## Problem
Replace every "Screen dimensions" in the records below with "Display size", and keep everything else the same.

Rows from a dataset
—————

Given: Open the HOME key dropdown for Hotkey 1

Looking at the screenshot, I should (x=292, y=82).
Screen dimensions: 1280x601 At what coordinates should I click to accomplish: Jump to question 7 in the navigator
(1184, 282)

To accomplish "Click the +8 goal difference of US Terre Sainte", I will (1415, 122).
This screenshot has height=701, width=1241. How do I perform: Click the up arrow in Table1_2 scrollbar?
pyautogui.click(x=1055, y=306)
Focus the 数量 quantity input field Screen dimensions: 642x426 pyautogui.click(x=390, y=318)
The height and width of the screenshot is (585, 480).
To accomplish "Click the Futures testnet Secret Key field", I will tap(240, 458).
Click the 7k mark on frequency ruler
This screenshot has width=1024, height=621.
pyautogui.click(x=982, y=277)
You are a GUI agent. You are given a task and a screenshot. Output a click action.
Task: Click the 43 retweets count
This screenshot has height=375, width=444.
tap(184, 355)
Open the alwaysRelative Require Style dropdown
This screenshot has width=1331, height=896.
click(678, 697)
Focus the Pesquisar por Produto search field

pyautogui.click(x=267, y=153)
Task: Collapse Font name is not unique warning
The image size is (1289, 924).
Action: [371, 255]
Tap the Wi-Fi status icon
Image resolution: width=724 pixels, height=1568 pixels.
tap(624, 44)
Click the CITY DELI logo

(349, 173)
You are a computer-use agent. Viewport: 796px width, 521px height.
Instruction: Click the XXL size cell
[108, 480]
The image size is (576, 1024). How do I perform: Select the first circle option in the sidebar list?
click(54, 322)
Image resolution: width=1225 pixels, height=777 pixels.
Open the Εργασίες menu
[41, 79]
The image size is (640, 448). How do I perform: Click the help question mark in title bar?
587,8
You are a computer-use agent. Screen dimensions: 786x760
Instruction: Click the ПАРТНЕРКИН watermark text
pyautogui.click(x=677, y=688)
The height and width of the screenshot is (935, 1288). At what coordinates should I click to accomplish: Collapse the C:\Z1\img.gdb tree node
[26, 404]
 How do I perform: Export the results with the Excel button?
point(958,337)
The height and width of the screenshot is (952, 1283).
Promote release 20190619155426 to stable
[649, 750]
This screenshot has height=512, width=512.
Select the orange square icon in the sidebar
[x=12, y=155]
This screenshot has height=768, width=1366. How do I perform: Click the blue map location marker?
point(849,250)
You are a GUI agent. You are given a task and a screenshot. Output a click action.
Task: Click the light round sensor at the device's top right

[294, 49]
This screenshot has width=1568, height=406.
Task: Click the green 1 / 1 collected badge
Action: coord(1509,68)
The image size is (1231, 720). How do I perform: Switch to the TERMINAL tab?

—————

## Completed exercise
Given: Open the HOME key dropdown for Hotkey 1

Looking at the screenshot, I should (x=292, y=82).
Display size: 1280x601 At what coordinates should I click to accomplish: Jump to question 7 in the navigator
(1184, 282)

To accomplish "Click the +8 goal difference of US Terre Sainte", I will (1415, 122).
This screenshot has height=701, width=1241. How do I perform: Click the up arrow in Table1_2 scrollbar?
pyautogui.click(x=1055, y=306)
Focus the 数量 quantity input field Display size: 642x426 pyautogui.click(x=390, y=318)
The height and width of the screenshot is (585, 480).
To accomplish "Click the Futures testnet Secret Key field", I will tap(240, 458).
Click the 7k mark on frequency ruler
This screenshot has width=1024, height=621.
pyautogui.click(x=982, y=277)
You are a GUI agent. You are given a task and a screenshot. Output a click action.
Task: Click the 43 retweets count
This screenshot has height=375, width=444.
tap(184, 355)
Open the alwaysRelative Require Style dropdown
This screenshot has width=1331, height=896.
click(678, 697)
Focus the Pesquisar por Produto search field

pyautogui.click(x=267, y=153)
Task: Collapse Font name is not unique warning
The image size is (1289, 924).
Action: [371, 255]
Tap the Wi-Fi status icon
Image resolution: width=724 pixels, height=1568 pixels.
tap(624, 44)
Click the CITY DELI logo

(349, 173)
You are a computer-use agent. Viewport: 796px width, 521px height.
Instruction: Click the XXL size cell
[108, 480]
The image size is (576, 1024). How do I perform: Select the first circle option in the sidebar list?
click(54, 322)
Image resolution: width=1225 pixels, height=777 pixels.
Open the Εργασίες menu
[41, 79]
The image size is (640, 448). How do I perform: Click the help question mark in title bar?
587,8
You are a computer-use agent. Display size: 786x760
Instruction: Click the ПАРТНЕРКИН watermark text
pyautogui.click(x=677, y=688)
The height and width of the screenshot is (935, 1288). At what coordinates should I click to accomplish: Collapse the C:\Z1\img.gdb tree node
[26, 404]
 How do I perform: Export the results with the Excel button?
point(958,337)
The height and width of the screenshot is (952, 1283).
Promote release 20190619155426 to stable
[649, 750]
This screenshot has height=512, width=512.
Select the orange square icon in the sidebar
[x=12, y=155]
This screenshot has height=768, width=1366. How do I perform: Click the blue map location marker?
point(849,250)
You are a GUI agent. You are given a task and a screenshot. Output a click action.
Task: Click the light round sensor at the device's top right

[294, 49]
This screenshot has width=1568, height=406.
Task: Click the green 1 / 1 collected badge
Action: coord(1509,68)
The image size is (1231, 720). How do I perform: Switch to the TERMINAL tab?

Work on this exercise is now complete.